Part of the ugliness or difficulty is loneliness. Loneliness as a universal wound: That’s what one sees in artist and writer Coco Fusco’s twelve-minute video Your Eyes Will Be an Empty Word, 2021. The work, a response to Covid-19 and the quick and slow erosion of life as she knew it, is as much an inquiry into how to visualize death as anything else. Fusco doesn’t rely on pictures of scourges and pandemics past to achieve her captivating, mournful effects; she evokes grief through images of water—of the sea, which the poet Marianne Moore likened to a “well-excavated grave,” in that we take from the sea more than we give or have given. Fusco’s bodies of water are filled with the dead, a horror show of waves and flowers. In certain shots, petals are scattered on the water’s surface, but in remembrance of what? The eternal whirlpool, or bodies cast overboard, the better to keep moving through time and thus history? We don’t know what’s beneath the surface of anything, not really, but part of the power of vision is how we use it. When we are very brave, we want to dive past surfaces to get at what we humans mean when we create something that’s meant to be seen, despair and joy included. But what if you’ve been denied the privilege, been “lost to vision altogether,” to invoke the title of Tom Kalin’s now historic and always relevant 1989 video about AIDS, grief, and fear? What if your vision is a memory in the museum of your mind?

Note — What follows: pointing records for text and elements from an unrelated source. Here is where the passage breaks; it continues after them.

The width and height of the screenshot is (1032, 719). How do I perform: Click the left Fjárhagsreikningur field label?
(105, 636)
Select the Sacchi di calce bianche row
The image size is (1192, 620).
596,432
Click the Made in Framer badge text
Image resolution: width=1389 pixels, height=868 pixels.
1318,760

In 1981, the writer Steve Cannon was just back from a trip to Nicaragua when he noticed how messed up his vision was becoming. He had glaucoma and eight years later went blind. Blindness did not kill his spirit. Indeed, it seems to have opened up his trusting soul even more. A collaborator at heart, Cannon made work with his friend David Hammons and supported the writers Eileen Myles and Paul Beatty, among others; he also founded, in 1991, the important journal A Gathering of the Tribes, which grew out of the energy Cannon felt at the Nuyorican Poets Cafe and other performance venues that were making noise in his beloved East Village. The writer, who died in 2019, lived at the axis where word and performance and sound converged, just as this Biennial does. One could view the show as curating-as-performance, or as curating that has the immediacy of a performance, a show where the artists—great artists, ranging from Theresa Hak Kyung Cha to Ralph Lemon to Matt Connors—are involved with music, performance, and language, too. Intuition and the spirit of improvisation—controlled freedom—are the order of the day in this display, and that’s what one feels looking at those bits of Cannon’s apartment, arrayed in a special corner of the Whitney’s fifth floor, so filled with ideas and the junk of life and framed copies of A Gathering of the Tribes: a galaxy that no doubt influenced the curators’ own. How did Cannon see in order to make this world? What replaced his vision, he said, was the “kindness of strangers”—friends who read to him and who described what was happening in the seeing world. Cannon’s story and presence, his haunted trust, imbue this vivid exhibition, which is haunted by the power of artistic presence, and of the viewer’s eye, and of other exchanges of trust we cannot see but feel as life carries us all from darkness to light and back again.
Whitney Biennial 2022: “Quiet as It’s Kept” is on view through September 5.
Hilton Als is a staff writer for the New Yorker.